By Amy Stillman and Eric Martin
Under the presidency of Andres Manuel Lopez Obrador, Pemex will invest 1.95 trillion pesos ($102 billion) by 2024, the state-owned oil producer said in an e-mailed document on Tuesday ahead of the release of its full business plan. Of that amount, 269 billion pesos between 2020 and 2022 will come from tax breaks and government allocations. Another 108 billion pesos through 2023 is expected to come from so-called integrated exploration and extraction contracts, a new type of service contract for drilling, Pemex said.
The state-owned firm is focusing on exploration in shallow and onshore areas, said its chief executive officer Octavio Romero during Lopez Obrador’s daily morning conference.
The plan “in essence consists of continuing to support Pemex in the first three years of the government with a budget resources and reducing taxes so Pemex has the ability to invest, and that in the last three years of the government Pemex can contribute to the development of Mexico,” Lopez Obrador said.
The Mexican peso fell 0.6%, among the most in emerging markets, to 19.09 per dollar at 12:24pm in Mexico City. The yield on Pemex’s benchmark 2027 bond rose 8 basis points, or 0.08 percentage point, to 6.84%, the first increase in four days.
The plan is underwhelming, and a rating downgrade for both the sovereign bonds and Pemex is only “a matter of time,” Citigroup Inc. analysts led by Ernesto Revilla said in a client note. The strategy “doesn’t solve the main structural problems of the company,” Citigroup said.
Romero has sought to cut costs by renegotiating drilling service contracts and has merged subsidiaries in a bid to streamline processes. He’s also said that the company won’t increase its net indebtedness between 2019 and 2021, after which it will reduce debt with higher cash flows from oil production until 2024.
Pemex is the biggest borrower of any oil company, with $106.5 billion of debt. Many fear that a government decision to freeze oil auctions and Pemex joint-ventures that enabled it to develop oil fields with partners will stunt output growth. While Pemex aims to boost production in shallow-water and onshore fields, critics point out that the deep-waters areas have the greatest potential for big discoveries. And the focus on building a seventh refinery could divert attention from its main job: drilling.
“Pemex is trying to be too many things at the same time under the new government policy, and its portfolio is very inefficient,” said Pablo Medina, vice president of Welligence Energy Analytics.
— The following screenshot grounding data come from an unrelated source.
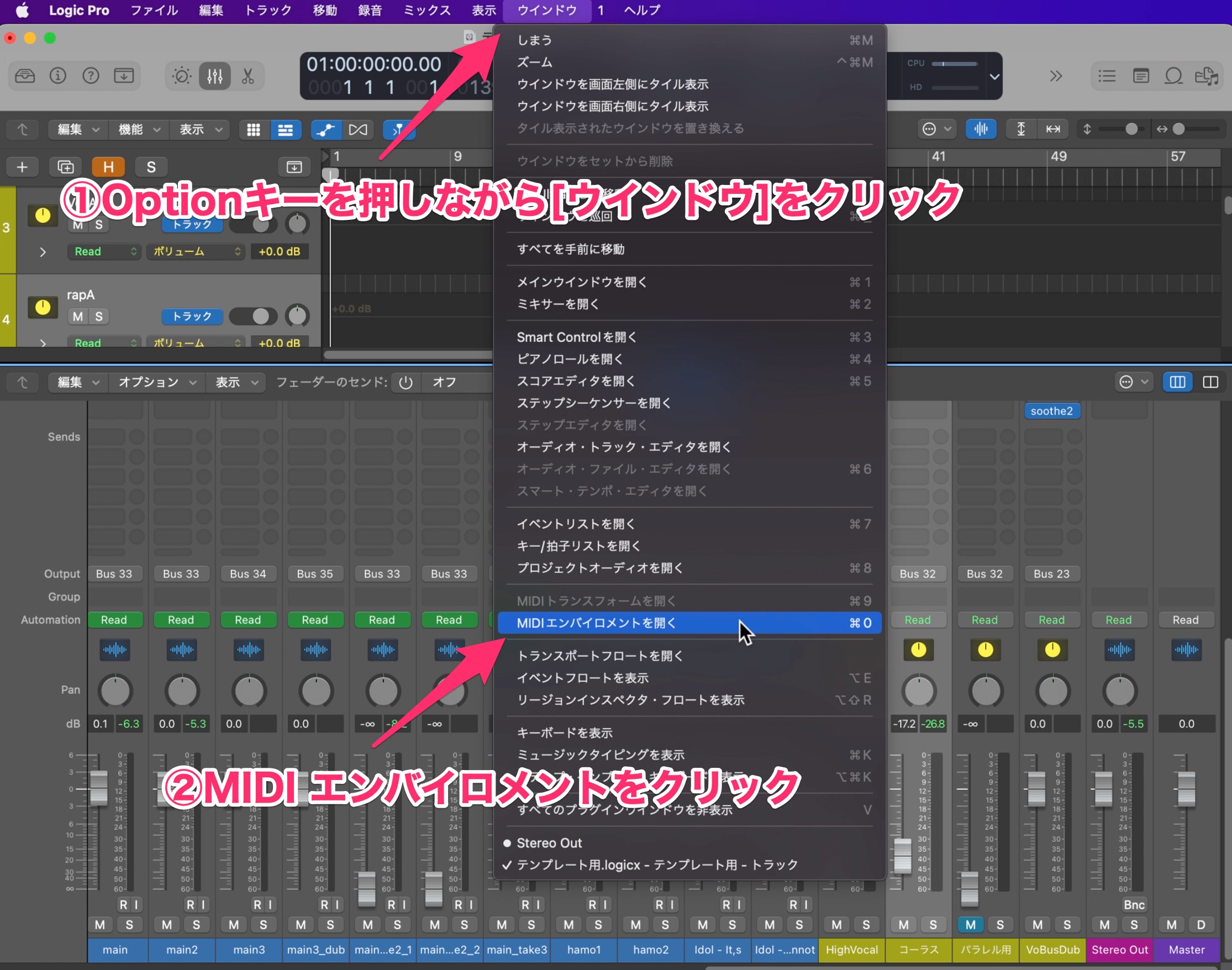1232x970 pixels.
Task: Mute the main channel strip
Action: 100,925
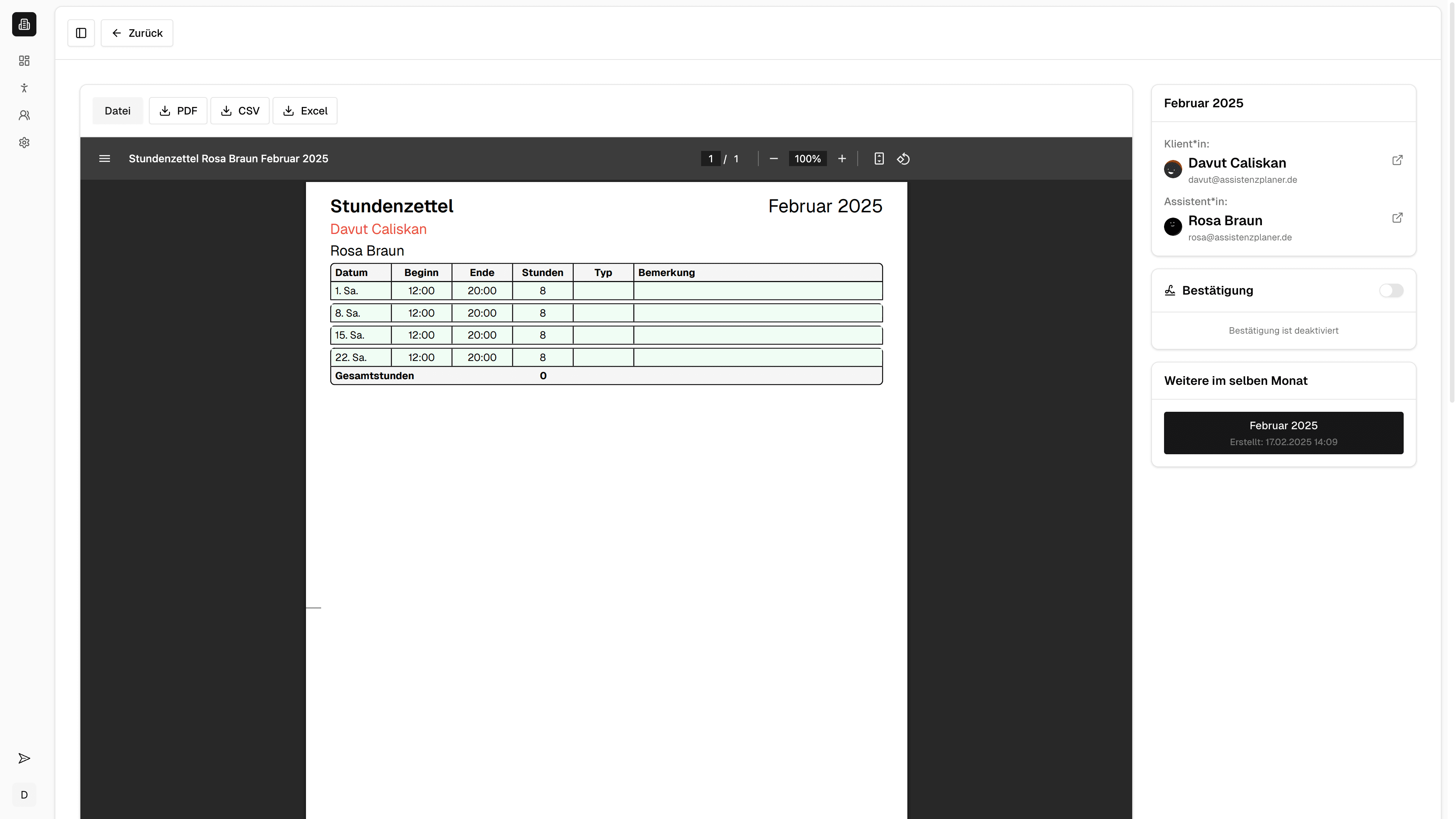1456x819 pixels.
Task: Download the timesheet as Excel
Action: [x=304, y=111]
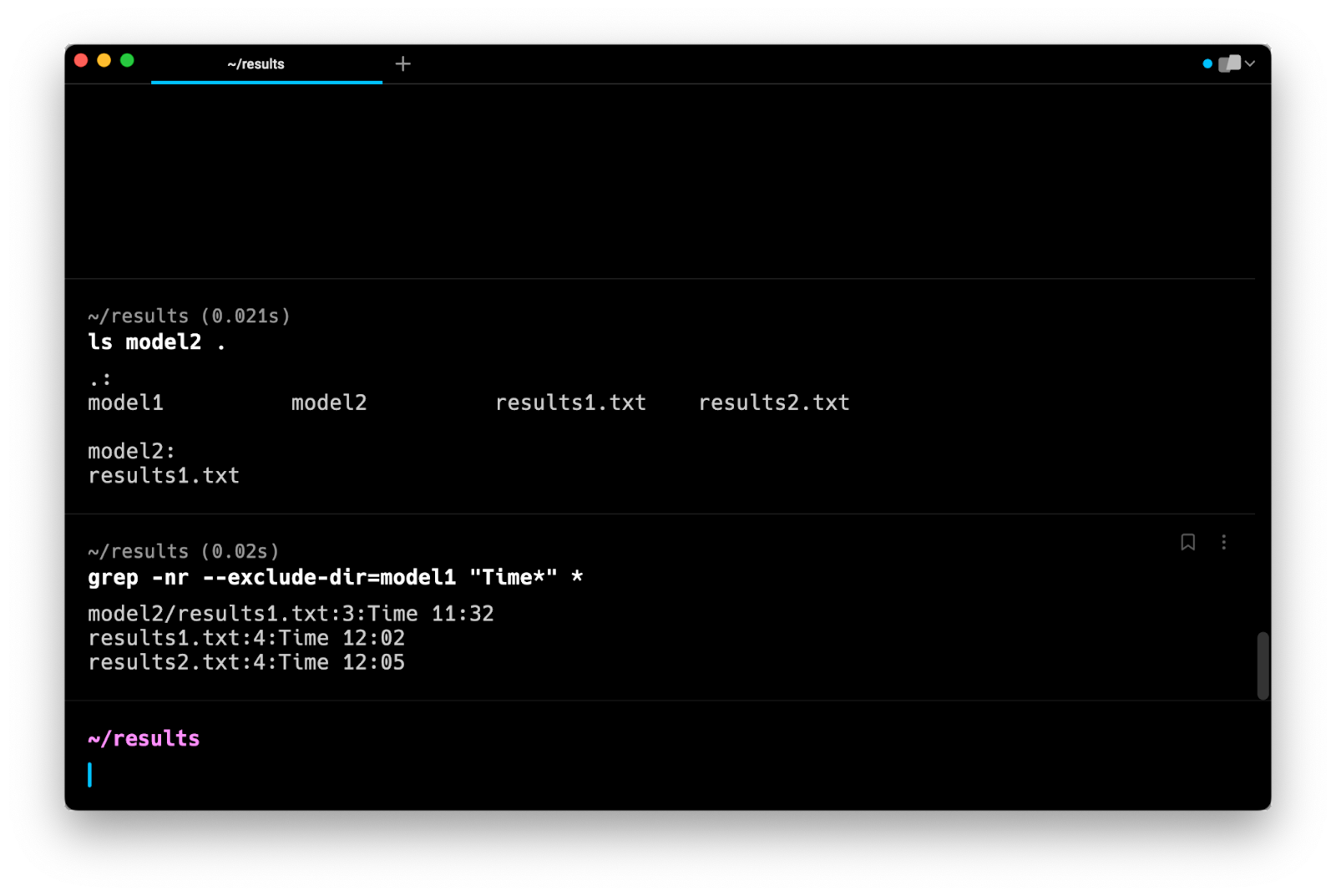The width and height of the screenshot is (1336, 896).
Task: Open the overlapping panes icon in title bar
Action: (x=1229, y=63)
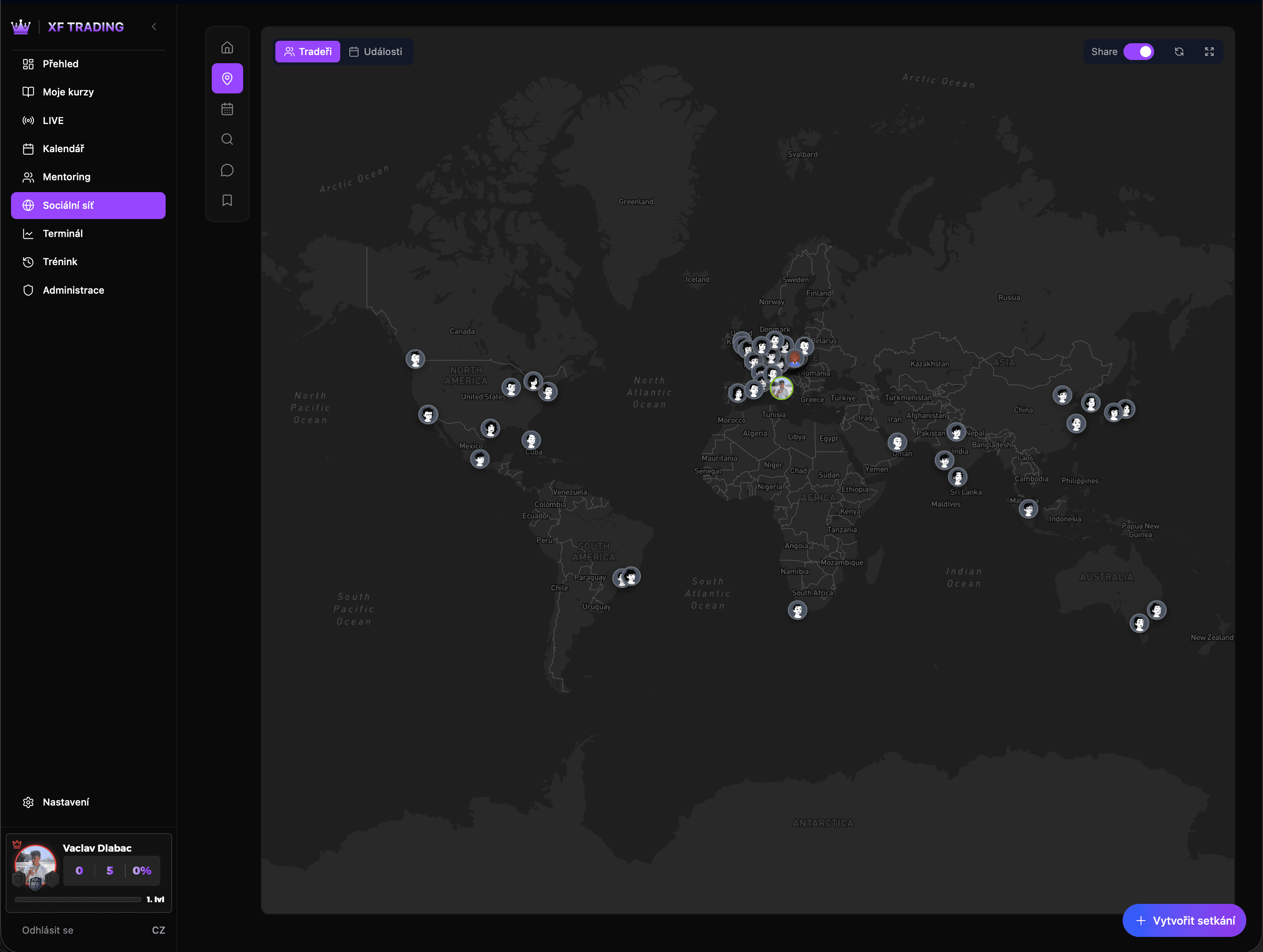1263x952 pixels.
Task: Switch language via CZ selector
Action: 158,930
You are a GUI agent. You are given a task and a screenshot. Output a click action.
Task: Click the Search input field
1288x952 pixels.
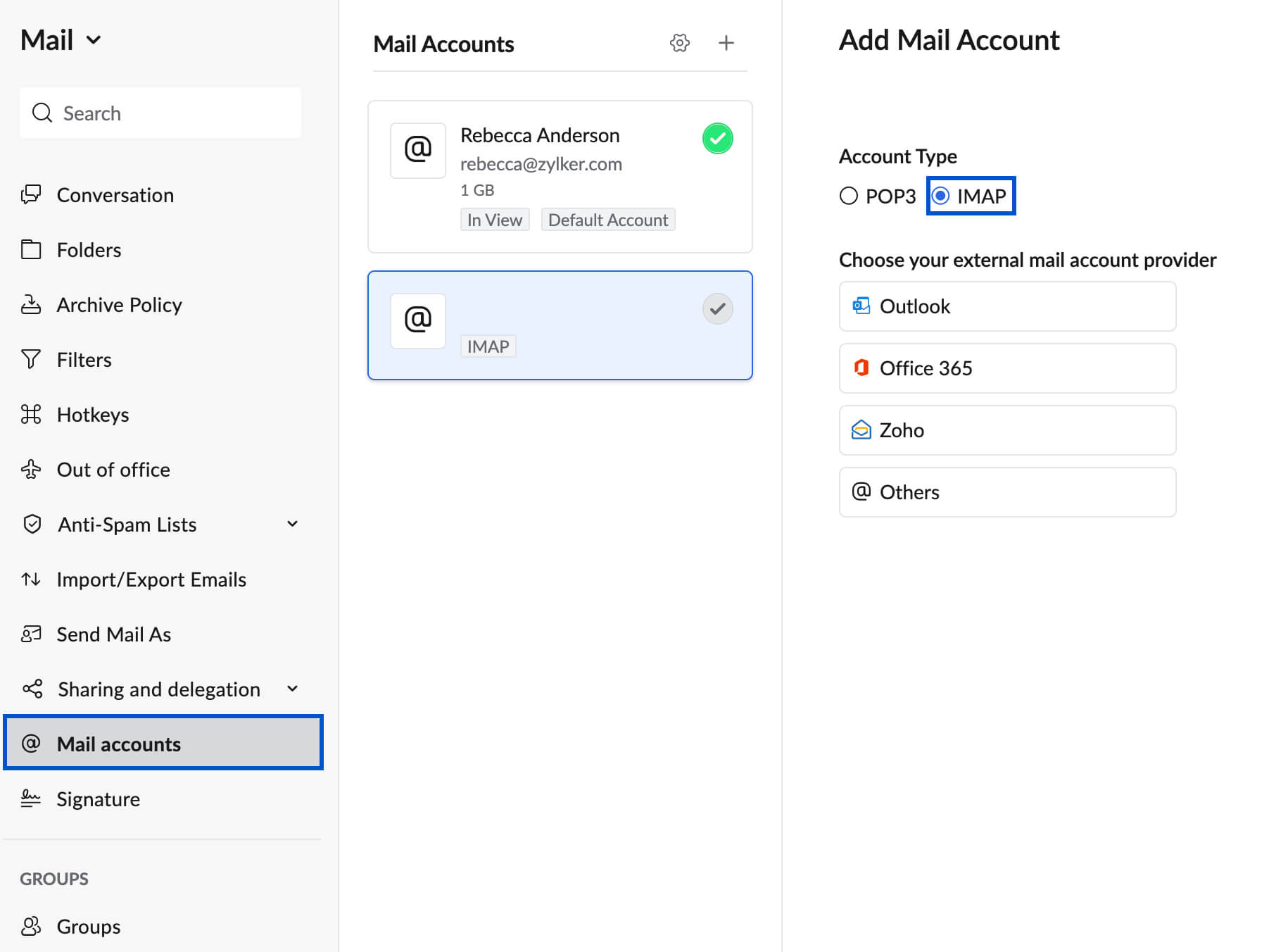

The only way for Pemex to dig itself out of the hole they are in is to sell non-core assets and restart joint-ventures, said Medina. “They need to take advantage of what the energy reform allows, leverage capital and stop trying to do it all by themselves,” he said.
On the whole, the yield on Pemex’s benchmark 2027 bond has fallen over the year, though it spiked in June after Fitch Ratings cut the company’s credit rating to junk. Another junk rating for Pemex could lead to widespread forced selling as the credit drops off the major investment-grade indexes.
Pemex, which has failed to meet output goals every year for at least the past decade, aims to increase oil output to 2.7 million barrels a day by 2024, a 58% increase from current levels. Output is less than half of what it was in 2004 and Mexico’s proven oil reserves have fallen 77% in two decades. It will invest 58 billion pesos in its refineries this year, up from 14 billion last year, it said.